Rossman Notebook: "proc_df" uses response variable with test dataframe?

EmptyCasket · May 26, 2018, 9:33pm

Thank you in advance for reading my topic. I’ve adapted the “Rossman Notebook” to the Sberbank dataset from Kaggle (it’s small and has categorical data).

I run “proc_df” on my training data, but I get an error when I run “proc_df” on my testing data. The Rossman notebook shows this:

df_test, _, nas, mapper = proc_df(joined_test, ‘Sales’, do_scale=True, skip_flds=[‘Id’],
mapper=mapper, na_dict=nas)

‘Sales’ is clearly the response we are trying to predict. I believe the parameter that takes this value is ‘y_fld’. I have two questions:

Why is the response included in the processing of the testing set? As I understand it, we’re not attempting to generate predictions.
Is it possible to run proc_df and set ‘y_fld = None’ ? I’ve attempted to do this in my code, and I receive an error about null values.

My reasons for asking these questions is that the training set and the testing set are not the same length…it wouldn’t make sense to attach the response in the training set onto the testing set.

Please share your thoughts on this, thank you!

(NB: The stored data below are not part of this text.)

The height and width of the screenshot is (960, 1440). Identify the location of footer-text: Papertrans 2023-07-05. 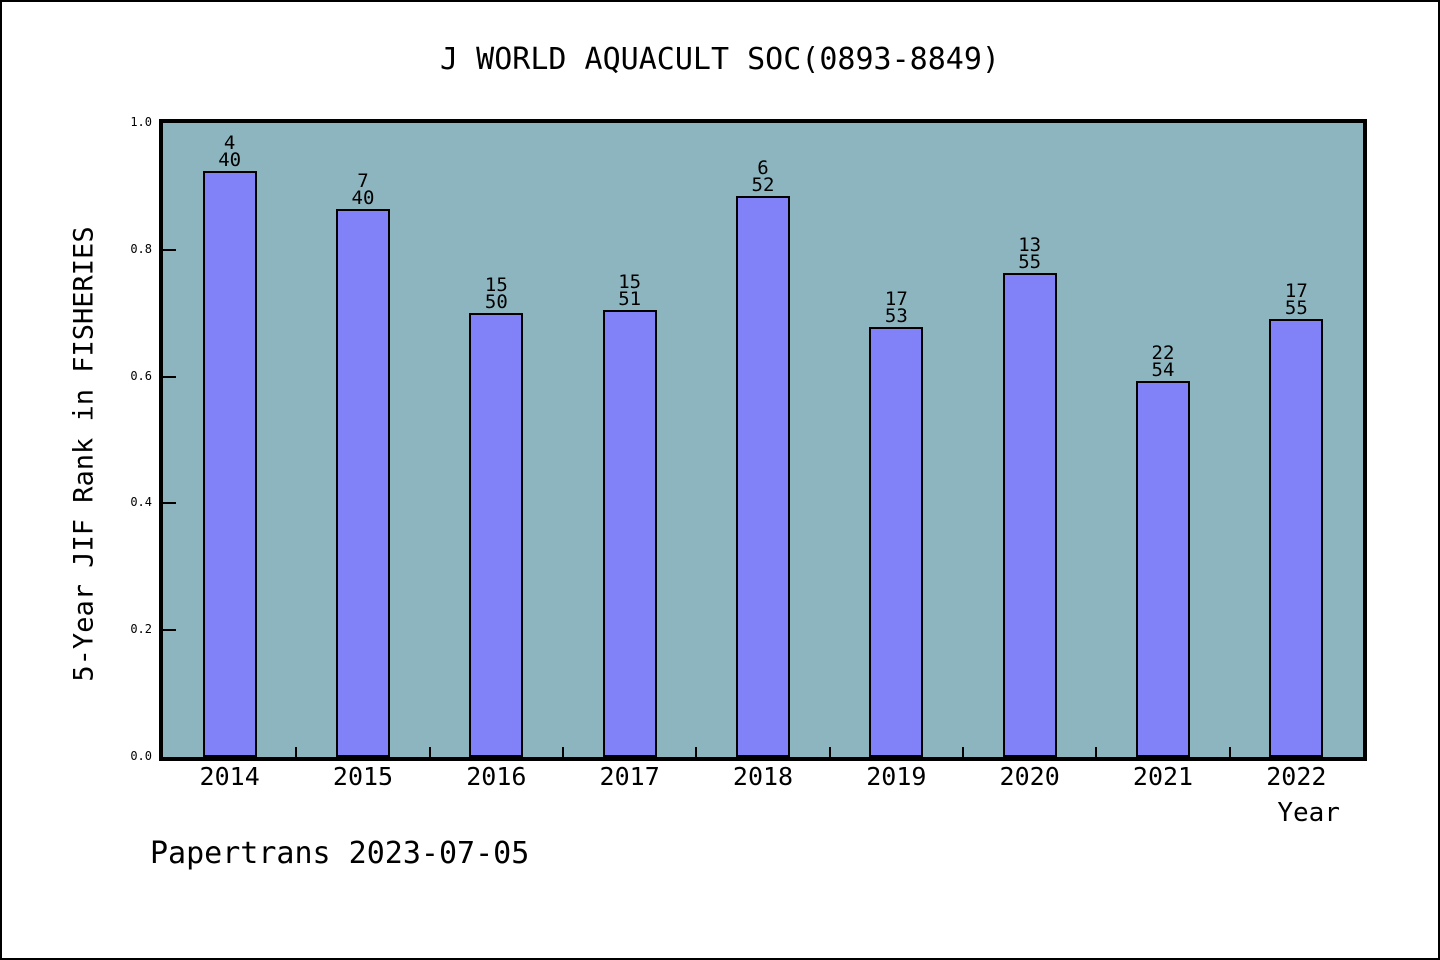
(340, 854).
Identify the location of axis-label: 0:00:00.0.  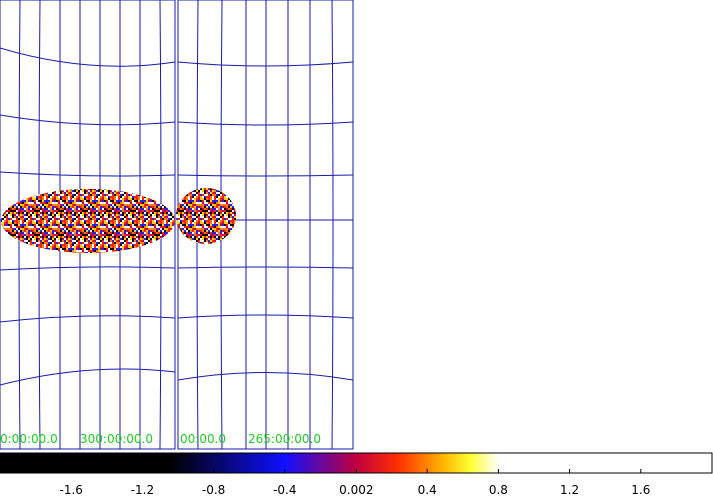
(29, 439).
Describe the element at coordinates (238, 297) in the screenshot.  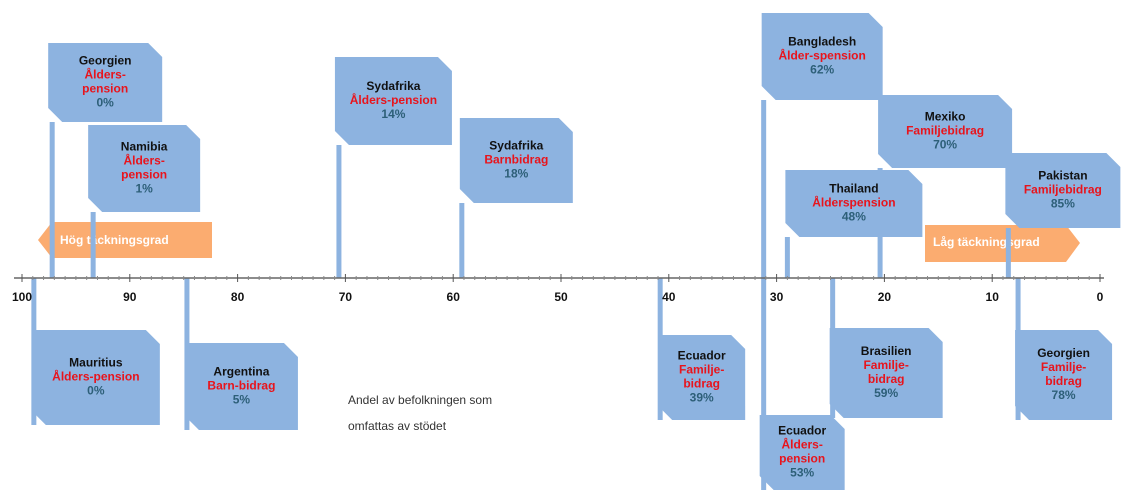
I see `x-tick-label: 80` at that location.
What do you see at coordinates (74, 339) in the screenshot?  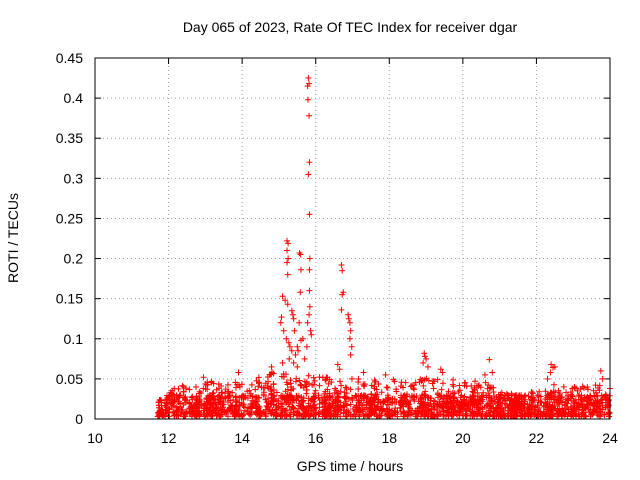 I see `y-tick-label: 0.1` at bounding box center [74, 339].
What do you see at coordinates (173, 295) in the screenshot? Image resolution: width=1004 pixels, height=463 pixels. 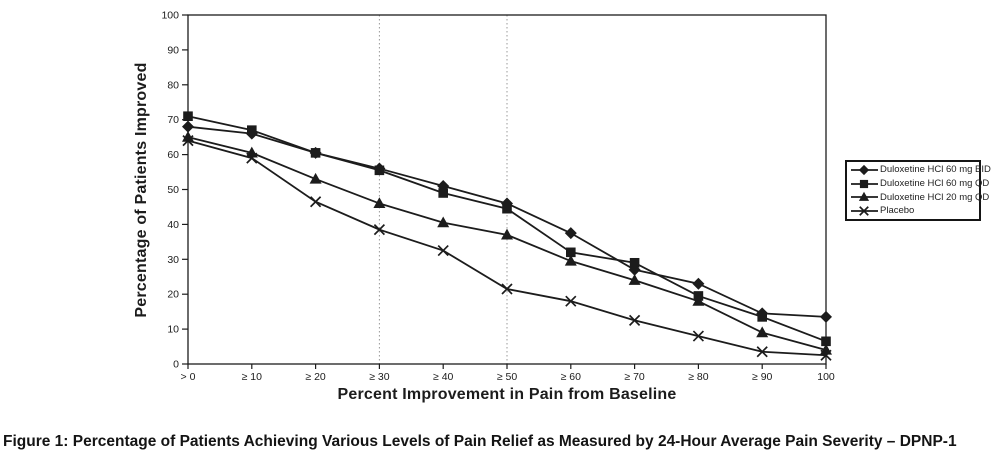 I see `y-tick-label: 20` at bounding box center [173, 295].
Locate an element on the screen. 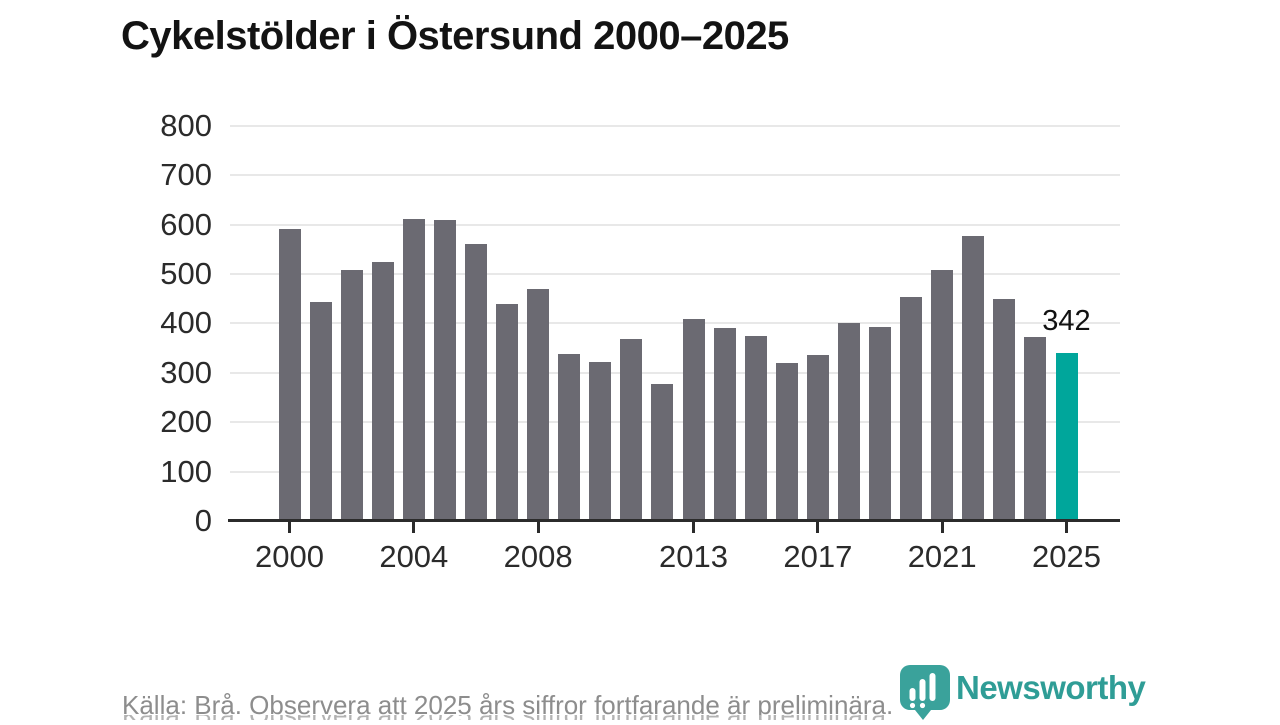 The width and height of the screenshot is (1280, 725). y-axis-label: 800 is located at coordinates (186, 125).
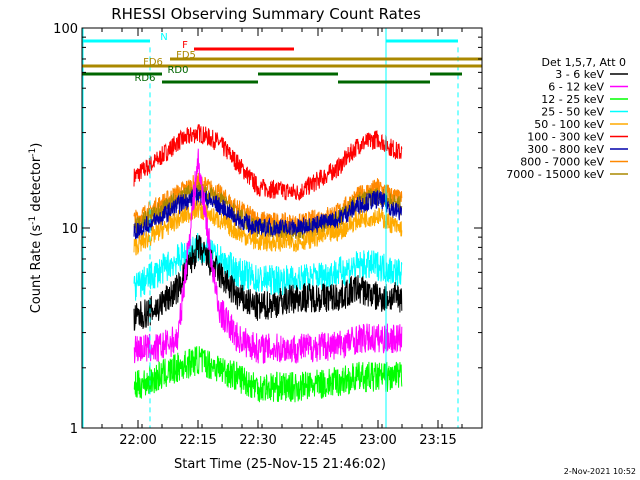  Describe the element at coordinates (66, 30) in the screenshot. I see `y-tick-label: 100` at that location.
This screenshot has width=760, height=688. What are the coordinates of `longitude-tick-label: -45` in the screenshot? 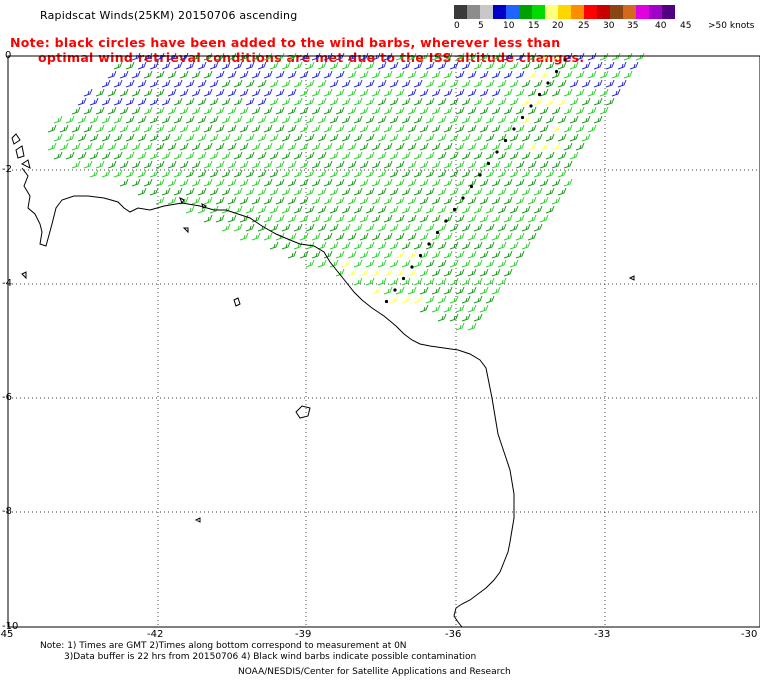 It's located at (7, 634).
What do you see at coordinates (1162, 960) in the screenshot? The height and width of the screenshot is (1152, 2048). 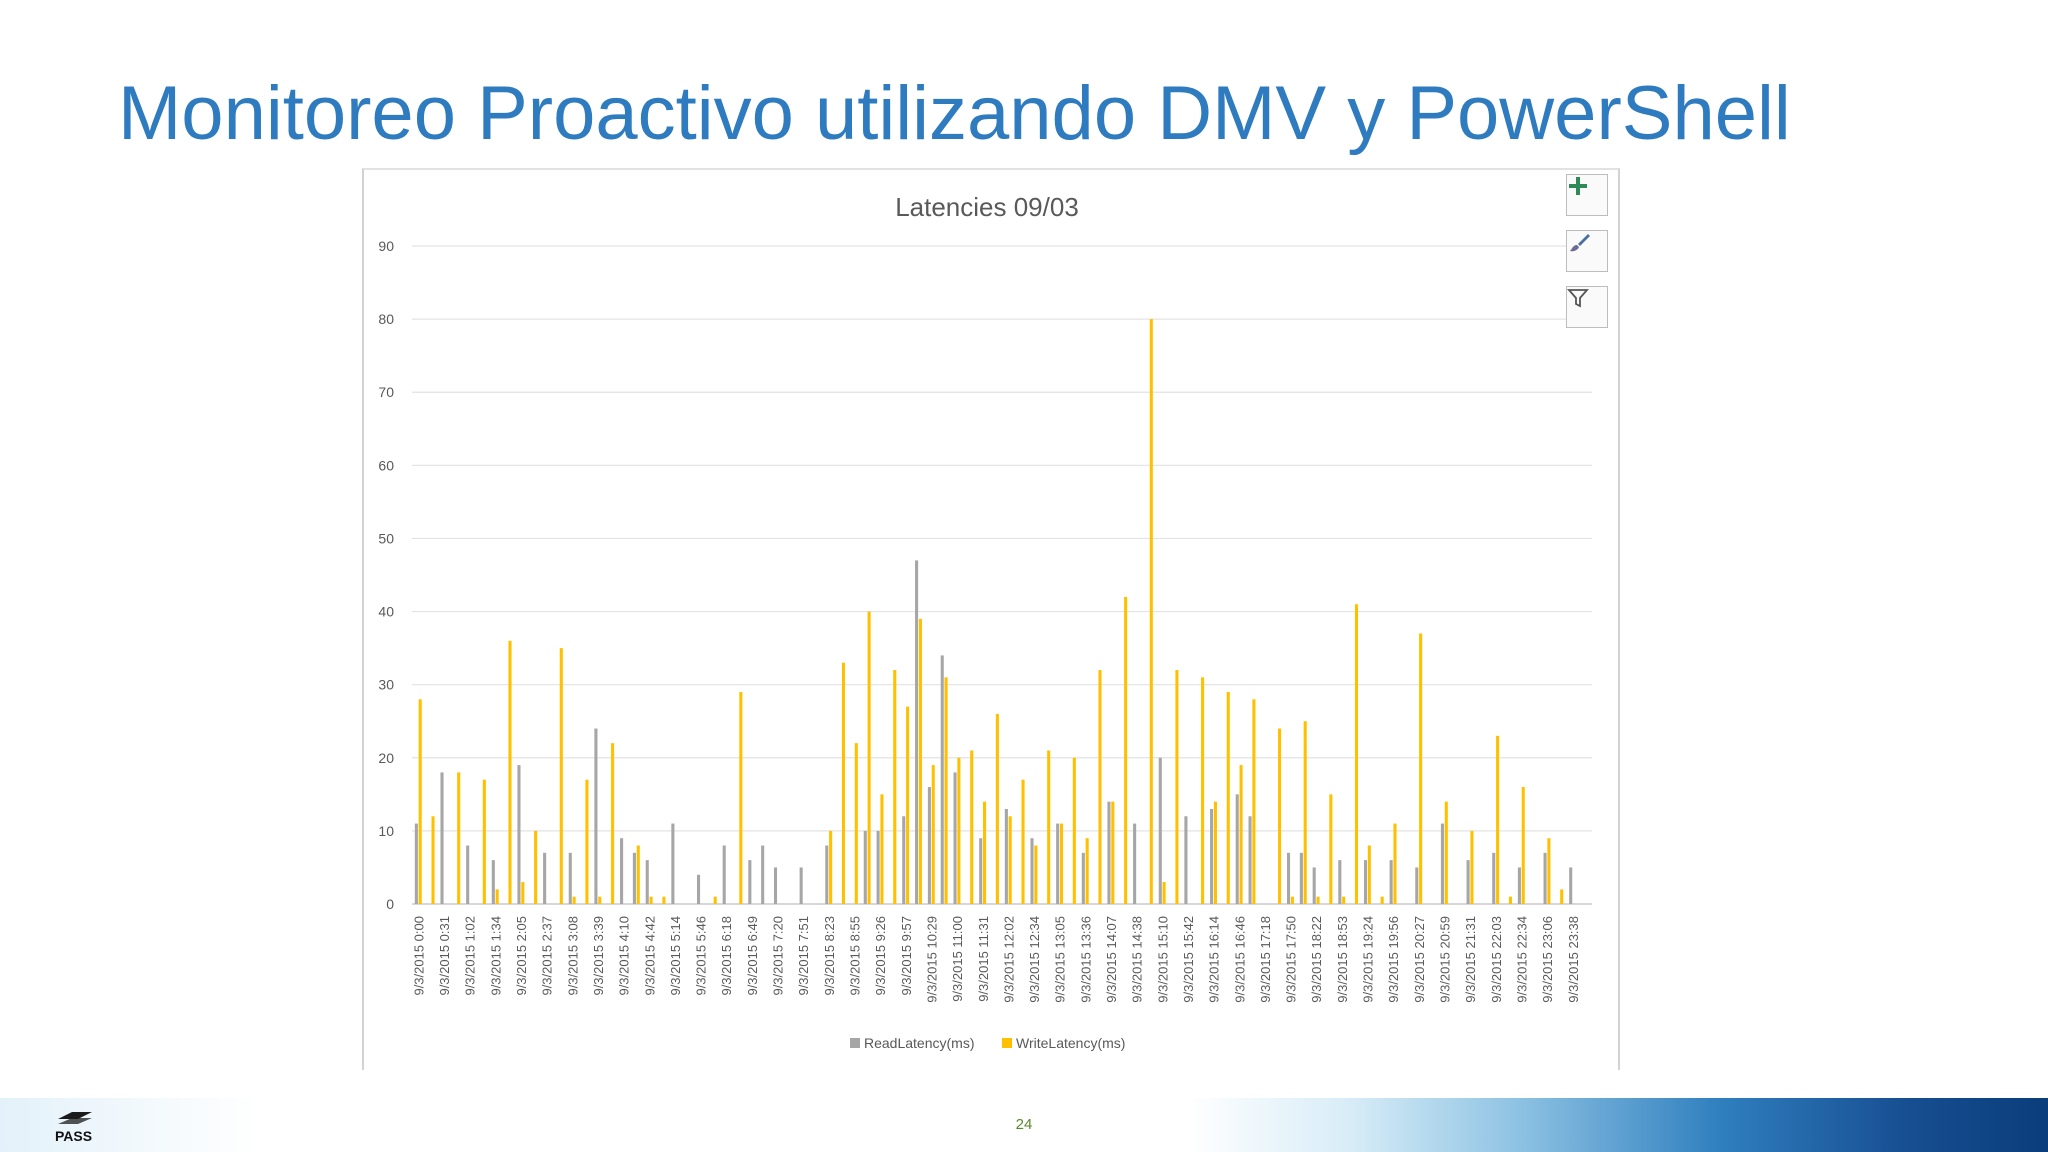 I see `x-tick-label: 9/3/2015 15:10` at bounding box center [1162, 960].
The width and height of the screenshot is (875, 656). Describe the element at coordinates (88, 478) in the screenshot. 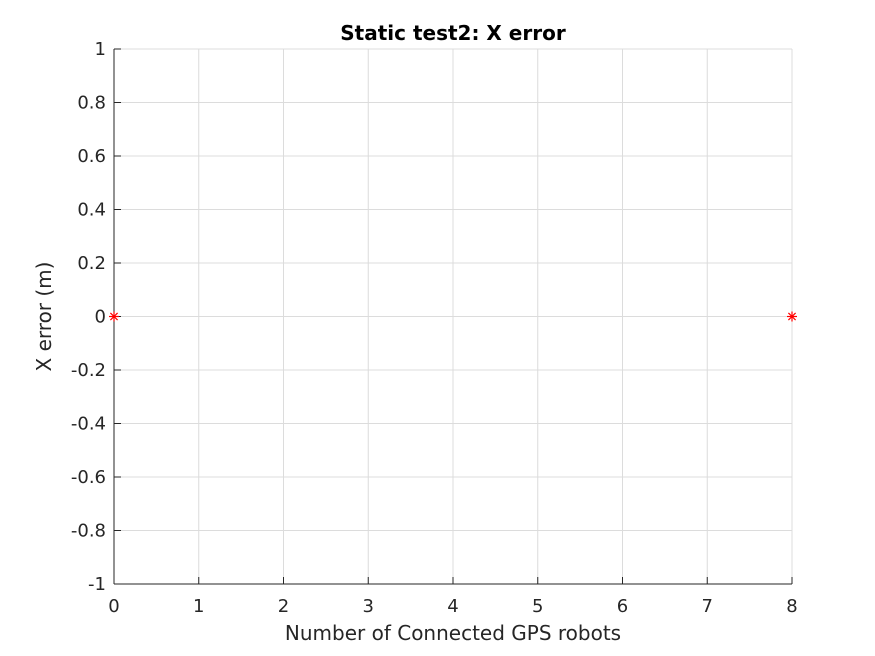

I see `y-tick-label: -0.6` at that location.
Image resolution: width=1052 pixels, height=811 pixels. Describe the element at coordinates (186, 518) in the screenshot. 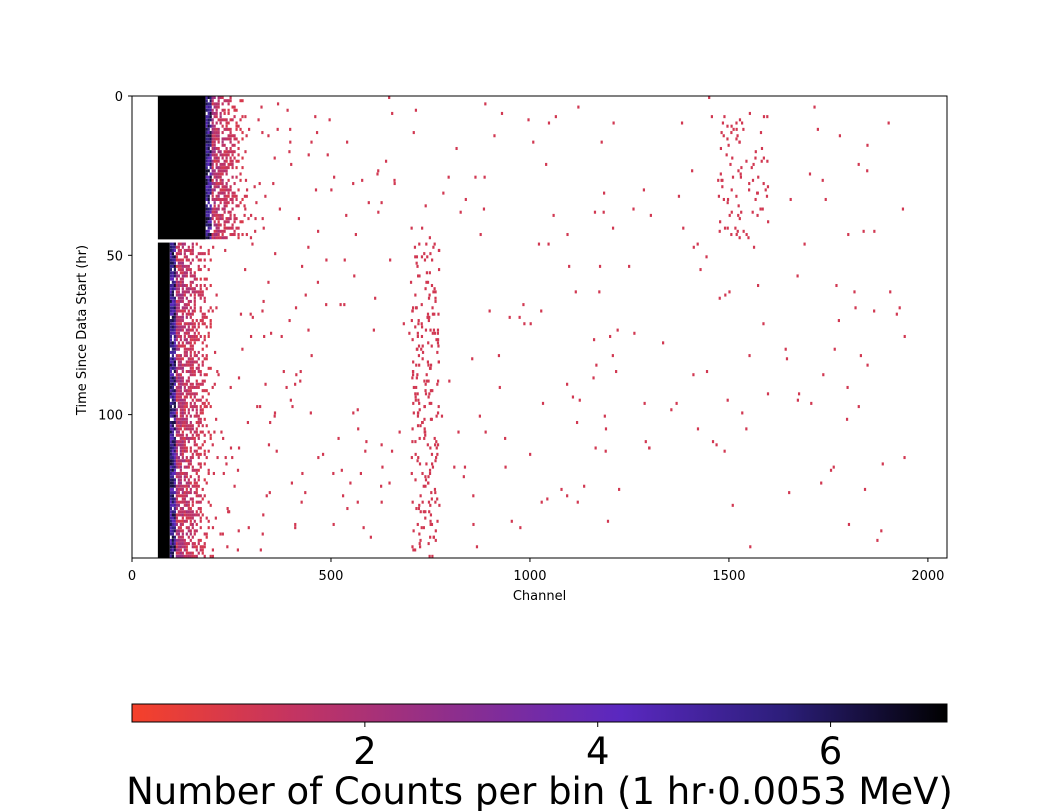

I see `heatmap-cell-2090` at that location.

ThomVett · October 9, 2018, 5:59am

Hi,

I just ran into the same question myself and my issue was that I had not run apply_cats on the test set.
Before running proc_df on the test set you should also assign it the same categories as the training set

train_cats(df_train)
apply_cats(df_train, df_test)

Regarding your first question you do not need the y in the testing set, so setting it to None works just as well.